EXTRAIT:
◇ ◇ ◇

Premier contact avec cette compagnie hors-normes : un article élogieux de Jean-Pierre Thibaudat dans Libération en juillet 80 sur La Femme Chapiteau et La 2 CV-Théâtre au festival in d’Avignon. Toujours au in de 92, nous découvrons L’Avion devant le musée du Petit Palais, un choc visuel comme l’avait été ici La Véritable Histoire de France par le Royal de Luxe. Encore en études théâtrales sous la direction de Robert Abirached à Paris X-Nanterre, nous avions choisi de faire un D.E.A. sur cette troupe iconoclaste: Hervée de Lafond et Jacques Livchine venaient d’être nommés directeurs de la Scène Nationale de Montbéliard, rebaptisée par eux: Centre d’Art et de Plaisanterie. Une aventure de neuf ans qui nous permettra de participer aux créations de Dom Juan et Terezin.

Ici, le Théâtre de l’Unité invite le public à vivre un ultime voyage avec cette Nuit unique de 23 h à 6 h du matin. Créée il y a huit ans, elle est interprétée par Julie Cazalas, Ludo Estebeteguy, Fantazio, Catherine Fornal, Mélanie Collin-Cremonesi, Hervée de Lafond, , Charlotte Mainge, Léonor Stirman et Marie Leïla Sekri, et Jacques Livchine avec sa chienne Titania.  A une spectatrice qui lui dit : «C’est original. » il lui répond : «Non, ce n’est pas original, mais originel: en Extrême-Orient et au Moyen-Orient, il existe en effet des spectacles nocturnes de sept heures ou plus, voire onze heures. Et, en France, les mystères du moyen-âge duraient parfois quelques semaines. Il s’est passé quelque chose quand on a parfois réduit les spectacles à quatre-vingt minutes, comme chez Jerzy Grotowski… Quand vous fatiguez un comédien, il devient meilleur. Mais vers cinq heures du matin, vous verrez dans quel état, il sera! Pas prouvé qu’il soit meilleur !

◇ ◇ ◇

CONSIGNE 1:
Reproduisez fidèlement les lignes des enregistrements, en partant de celle qui contient "This screenshot has height=729, width=1026." et en allant jusqu'à celle qui contient "coord(954,290)", ces deux lignes incluses.
L'extrait et les enregistrements constituent deux matériaux indépendants l'un de l'autre.

◇ ◇ ◇

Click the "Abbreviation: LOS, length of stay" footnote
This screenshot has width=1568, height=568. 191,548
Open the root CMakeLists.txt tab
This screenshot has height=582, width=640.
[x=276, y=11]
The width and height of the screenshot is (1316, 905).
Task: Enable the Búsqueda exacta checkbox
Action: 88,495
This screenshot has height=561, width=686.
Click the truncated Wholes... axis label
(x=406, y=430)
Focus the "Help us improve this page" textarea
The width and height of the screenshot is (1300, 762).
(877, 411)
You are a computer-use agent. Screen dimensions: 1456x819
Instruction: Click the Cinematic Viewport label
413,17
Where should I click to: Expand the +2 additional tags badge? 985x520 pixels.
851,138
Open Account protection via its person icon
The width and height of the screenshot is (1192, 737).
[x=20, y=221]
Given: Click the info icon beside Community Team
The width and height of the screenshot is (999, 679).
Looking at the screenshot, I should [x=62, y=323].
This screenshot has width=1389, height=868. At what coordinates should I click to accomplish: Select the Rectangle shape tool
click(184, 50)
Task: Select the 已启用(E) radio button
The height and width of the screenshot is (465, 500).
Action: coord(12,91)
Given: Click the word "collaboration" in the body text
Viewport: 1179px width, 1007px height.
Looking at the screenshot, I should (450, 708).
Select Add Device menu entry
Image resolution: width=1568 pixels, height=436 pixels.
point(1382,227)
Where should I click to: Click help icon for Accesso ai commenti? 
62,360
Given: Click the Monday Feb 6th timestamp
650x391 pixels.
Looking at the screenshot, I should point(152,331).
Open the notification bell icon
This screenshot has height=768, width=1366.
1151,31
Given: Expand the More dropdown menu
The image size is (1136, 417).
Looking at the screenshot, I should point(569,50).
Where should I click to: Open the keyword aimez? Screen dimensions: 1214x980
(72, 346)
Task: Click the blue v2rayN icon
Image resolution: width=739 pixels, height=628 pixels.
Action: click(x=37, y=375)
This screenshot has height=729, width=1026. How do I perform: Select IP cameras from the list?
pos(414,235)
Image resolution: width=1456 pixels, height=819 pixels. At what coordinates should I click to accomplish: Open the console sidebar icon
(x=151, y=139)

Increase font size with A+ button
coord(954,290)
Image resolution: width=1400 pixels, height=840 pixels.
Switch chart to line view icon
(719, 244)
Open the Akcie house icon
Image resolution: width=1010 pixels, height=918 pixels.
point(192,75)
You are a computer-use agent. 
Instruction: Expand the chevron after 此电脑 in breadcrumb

◇ ◇ ◇

CONSIGNE 2:
Relevez tous les titres de spectacles mentionnés dans le premier paragraphe de l'extrait.

RÉPONSE 1:
This screenshot has height=729, width=1026. How do I perform: Select IP cameras from the list?
pos(414,235)
Image resolution: width=1456 pixels, height=819 pixels. At what coordinates should I click to accomplish: Open the console sidebar icon
(x=151, y=139)

Increase font size with A+ button
coord(954,290)

RÉPONSE 2:
- La Femme Chapiteau
- La 2 CV-Théâtre
- L'Avion
- La Véritable Histoire de France
- Dom Juan
- Terezin